Page 8 of Downfall

“Bella.” Mae, one of the maids calls, rushing after her and then she stops a look of relief when she sees it’s me and not my husband. “I’m sorry. I was watching her but she got out…”

“It’s okay Mae.” I say scooping her up into my arms. She’s a shit-zuh pug cross with a snorty little nose and big bug eyes. She resembles more of an ewok than a dog. I rescued her from a pound where she’d been overlooked by everyone because she’s allergic to absolutely everything and clearly people wanted a less costly pet.

Most of the women around me have dogs. Designer dogs that fit in their handbags and need to be groomed daily. But, while Bella would certainly fit in my Louis Vuitton, she’d probably bite me if I tried to put her in it and I wouldn’t blame her either.

Besides, she gives me a great excuse to be out of the house at any given moment. To be in the park too. Because no one bats an eye at a person walking their dog. But a woman, sat alone, for hours on end? That would certainly garner unwanted attention.

I pass her back to the maid. Though my husband doesn’t know it most of her duties now revolve around my dog, ensuring she is never left alone because she has separation anxiety and sadly being who I am means I have to be seen out at every big event, I have to be photographed, and having her with me is not always an option.

“I’ll be back later.” I say.

I need to be out of the house. I need to be doing something because this place is giving me cabin fever again.

* * *

I hit the gym hard.Focusing all the tension that seems to have wound itself tight inside me and, as my feet pound onto the treadmill, I visualise it ebbing away. Only it doesn’t. No matter how many miles I run, no matter how many weights I lift, even when my legs protest too much, nothing eases what seems to growing inside me.

The gym is attached to the clubhouse. Anyone who is anyone has membership here though it’s more common to see them in the spa than it is seeing them sweat it out like I do on an almost daily basis. I’m not even a health freak. I just come here because there’s little else in my life to do. I’m not allowed to work. And I can hardly sit around eating cake all day because Paris would very quickly take advantage of that. He can’t have a fat wife. Image is everything to him.

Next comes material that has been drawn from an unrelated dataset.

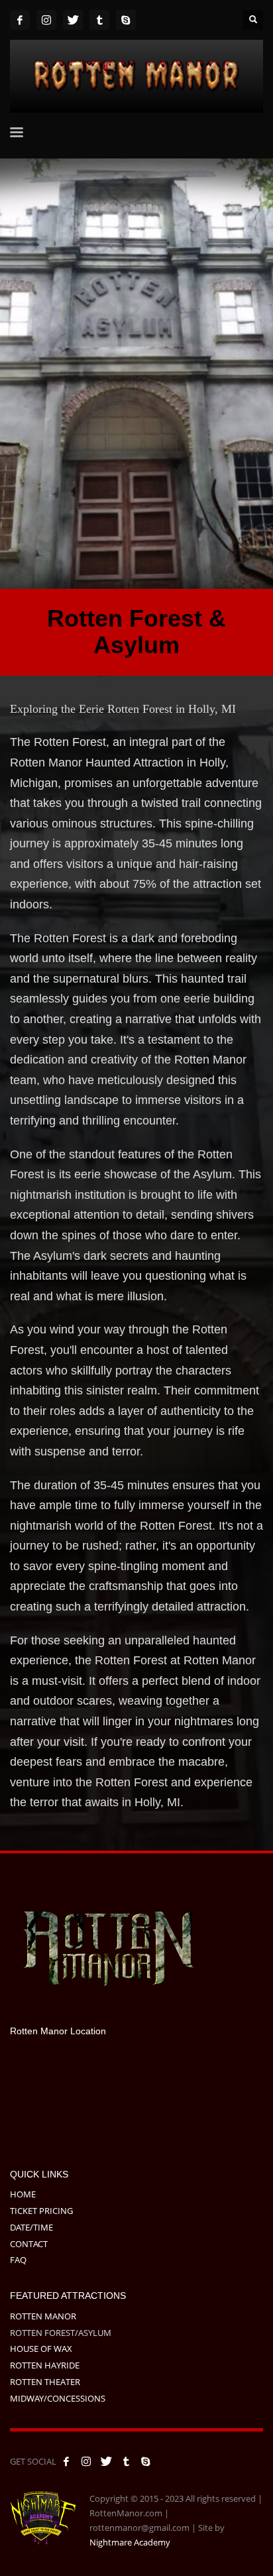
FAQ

After we married he put me on a diet. Though he’d never understood the reasons behind my weight gain he was quick to ensure my body was honed into something of goddess proportions. He even makes me stand on the scales for him. Bi-weekly. If he could, he’d control all my eating too, but luckily even he understands how the gossip rags would view that if it got out.

And it would.

Somehow they seem more than adept at delving out the grimiest parts of our lives, though mercifully none of them have yet to realise my darkest secrets. The one that keeps me up at night. The one that forces me out. The one that even now simmers inside, never quite releasing its grip enough to let me get free.

Two hours later and I’m done with my workout. The gym was quieter than usual. I guess most people didn’t want to be seen here, today of all days. Most of them were probably at the funeral. At the wake. Eating the fine spread the Montague’s put on and offering their sympathies like they give a shit.

I grab a shower, rinsing off the sweat that pools across my skin and then carefully I replace my makeup. I’m more an advocate of the French way of beauty, with less is more, but thanks to Paris’s hands I often have to wear heavier foundation. It’s safer to opt for more coverage, even when I don’t need it, than raise suspicions.

When I’ve finished drying my hair I grab my bag and wonder if I have time for a ‘walk’ before dinner. Will she be there? I think the days she is are worse than when she’s absent because seeing her, knowing I can’t talk to her, interact with her in any way is like a dagger that delves deeper and deeper into my heart.

Someone barges into me as I open the door and I step back.

“Sorry.” I say and then my eyes widen as I realise who it is.

Sofia.

Her eyebrows raise and then quickly the mask comes down. “It’s my fault.” She says. “I was distracted.”

“You have good reason to be.” I reply.

She frowns for a second and then steps aside. We’ve barely spoken. Barely ever exchanged more than a word here and there. We both know who the other is though I wonder how much she knows about me. About my past. About her brother too.

As she walks past I weigh up the consequences of what I’m about to do and for once throw caution to the wind.

“I’m sorry for your loss.” I say.

She stops. Turns. Meets my gaze. Clearly she’s trying to figure out if I’m being genuine or just trying to twist the blade like any other Capulet would.

“Thank you.” She says after a moment.

“He was a good father.” I say.

She tilts her head. “Was he?” She replies. “With whom are you comparing him to?”

“With my own.” I say.

She frowns more and the air around us thickens to the point you could actually put your hand out and grasp it.